Los Angeles City Atty. Mike Feuer said his office is moving to shut down 38 medical marijuana dispensaries operating outside the requirements of a voter-approved May ballot measure intended to reduce their number.
An additional 42 dispensaries have closed on their own since Measure D took effect in July, Feuer told reporters at a Friday press gathering. That's a small portion of the roughly 850 dispensaries believed to be operating illegally.
Feuer said his office is filing new prosecutions every week. In office since July 1, Feuer said the actions mark a "new day" for medicinal marijuana regulation in Los Angeles.
"We're going to see a major difference in the way that operators and property owners perceive the city,'' he said. "They are going to accurately perceive us as moving effectively and systematically to assure that the will of the voters is, in fact, effectuated."
Under Measure D, pot shop operators and landlords leasing space are subject to prosecution. Dozens of shops shut down on their own after Feuer's office sent out letters informing dispensaries of the new rules.
Property owners face the same penalties as the operators: for every misdemeanor count, they face up to $1,000 in penalties and six months in jail. No operators or landlords have been jailed or required to pay fines, although one owner reached a plea agreement with the city, Feuer said.

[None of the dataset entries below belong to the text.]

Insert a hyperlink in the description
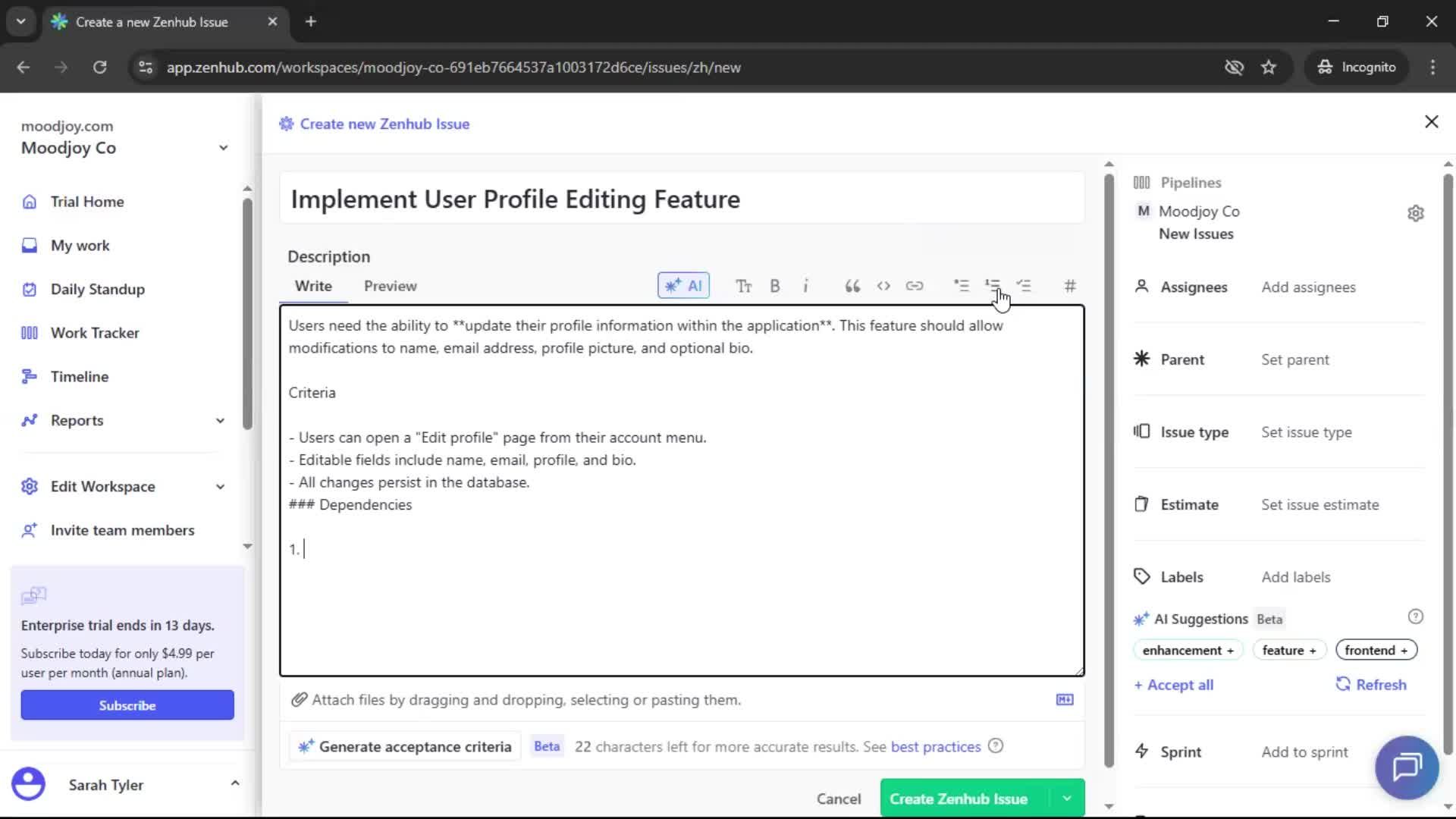This screenshot has width=1456, height=819. [x=915, y=286]
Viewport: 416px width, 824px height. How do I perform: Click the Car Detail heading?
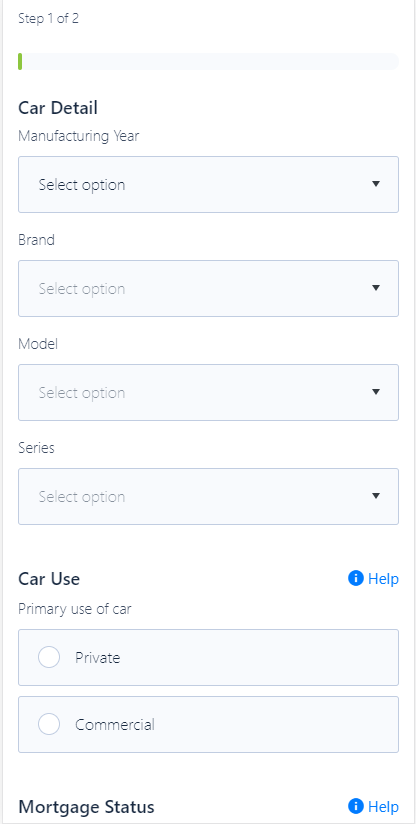coord(58,108)
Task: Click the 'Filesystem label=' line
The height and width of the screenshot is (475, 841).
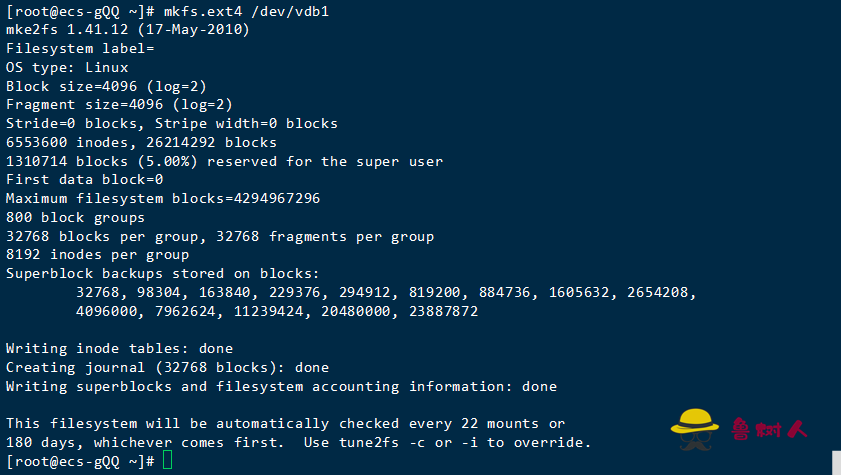Action: pos(80,48)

About 135 pot outlets meet the voter-approved criteria for continuing to operate and won't be prosecuted, Feuer said. But if they are within 600 feet of a park, a school or a child-care facilty, they will have to move, he said.
State and local laws regulating dispensaries conflict with the U.S. Justice Department's stance that marijuana is an illegal drug that cannot be sold, even for medicinal purposes. Feuer said his office has "been in contact" with federal authorities but declined to detail what, if any, coordination is taking place between the agencies.
Feuer said city attorneys are attempting to provide the balance intended by Measure D, which sought to ensure access to medical marijuana for chronically ill patients but reverse a proliferation of shops.
City officials have spent years trying to regulate medical marijuana with little success. Despite a moratorium imposed in 2007, shops continued to open. Subsequent attempts to set a cap on the number of shops and then ban them altogether failed.
Dispensary operators fought back with lawsuits and their own unsuccessful voter measures.
Measure D helped clarify the debate, the city attorney said, setting standards for legal operations. Thus far, the city prosecutions haven't been challenged legally, he said.
David Welch, an attorney representing several dispensary operators, said his clients have filed lawsuits in federal court challenging portions of the city law. But they have not yet been served on the city, he said.